Elle retourne donc à l’hôpital, en réa, dans un service où le besoin de renfort facilite son accueil. Elle travaille en binôme deux jours (au lieu de trois semaines pour les novices) car elle connaît la réa, puis de manière autonome. Mais « l’organisation de ce service était très différente de tout ce que j’avais connu avant -les transmissions, le logiciel du service- et c’est ce à quoi j’ai eu le plus de mal à m’adapter », explique-t-elle.

Au début, « c’était drôle, raconte Aurélie. En libéral on me disait que je me dispersais et là il faut regarder partout à la fois », surveiller les scopes de tous les patients en même temps et non plus l’un après l’autre… En revanche, elle qui avait quitté la réa en regrettant le manque de dimension humaine parvient aujourd’hui, grâce à son expérience en libéral, à associer technique et relationnel. « Ce n’est pas deux minutes passées à parler avec un patient qui va me retarder », résume-t-elle.

 Un nouveau rythme de vie 

Toutes les deux reconnaissent que leur rythme de vie a été chamboulé par ce changement de mode d’exercice. Mais aucune ne regrette les longues journées coupées par une pause, pas vraiment pratiques pour organiser sa vie familiale et sociale…

Comparé aux journées de 10-12 heures en libéral, le poste de huit heures d’Aurélie lui paraît très court ! Même en étant « à fond » tout le temps. Et une fois qu’il est terminé, c’est pour de bon ! « On pleure un peu sur le salaire, au début, mais on s’adapte. Et puis on a plus de vacances », souligne-t-elle.

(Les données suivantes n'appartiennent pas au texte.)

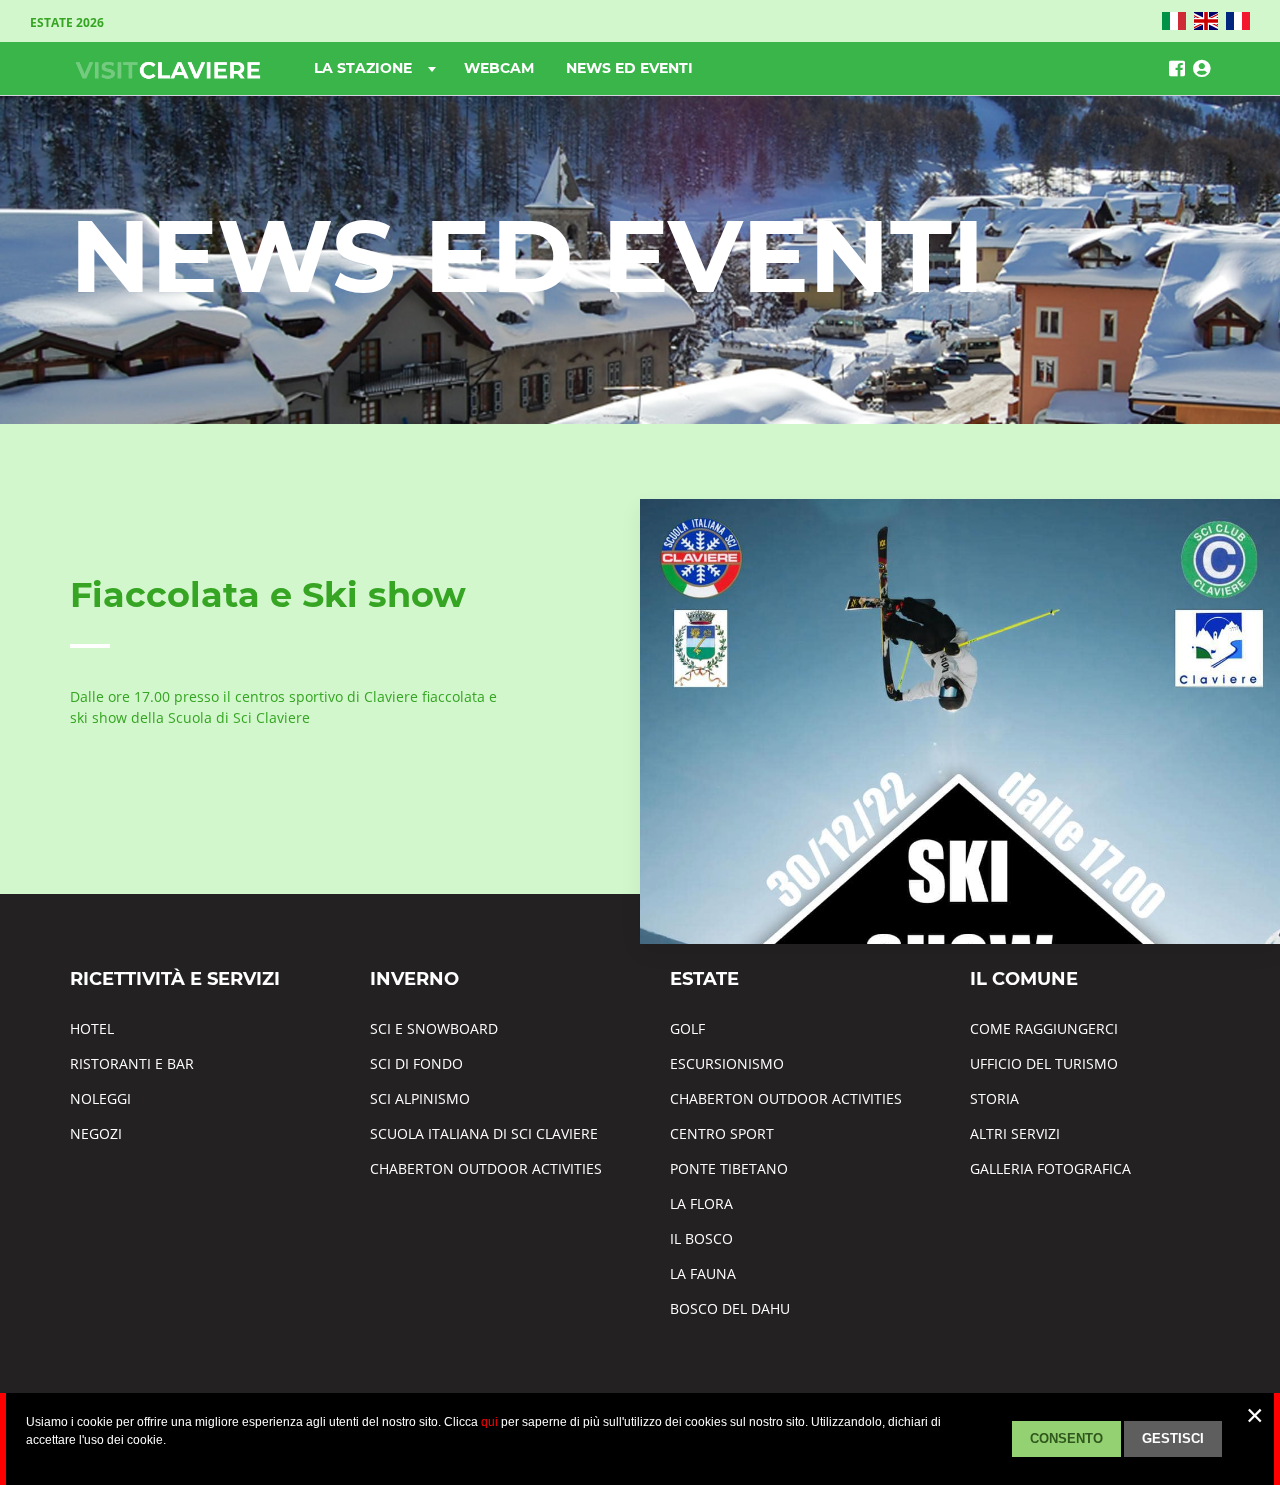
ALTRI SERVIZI (1015, 1133)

Marie-Thérèse aussi « ne regrette pas du tout son choix ». L’intérim lui permet de travailler dans des secteurs différents, des établissements différents et de gérer son temps comme elle le souhaite, y compris en refusant certaines missions.

Certes, reconnaît-elle, « il y a des choses dont j’avais perdu l’habitude. Il y a aujourd’hui à l’hôpital du matériel qui n’existait pas à mon époque. Quand j’ai besoin, je trouve toujours une collègue pour m’aider, me montrer. Il y a beaucoup d’entraide la nuit. Et de toute façon, il y a moins de gros gestes techniques la nuit. »

Elle ne se verrait pas travailler dans des services hautement techniques comme la réa ou les soins continus. « Quand je cherchais un poste, j’ai souvent entendu des réflexions du type « après douze ans de libéral, on ne sait plus rien faire et on ne connaît plus les médicaments ». Mais en libéral aussi, on a des génériques et en cas de doute, on regarde dans le Vidal. Je me suis fait aussi un petit aide-mémoire que je garde avec moi. Ce n’est pas vraiment un problème. »

Aurélie, qui voulait être IADE à ses débuts, a réuni des cours qu’elle compulse de temps en temps. Elle profite aussi de toutes les formations proposées, en interne par les médecins par exemple. Et l’infirmière se s’enthousiasmer : « je me retrouve passionnée par ce que je fais, comme au début ! ».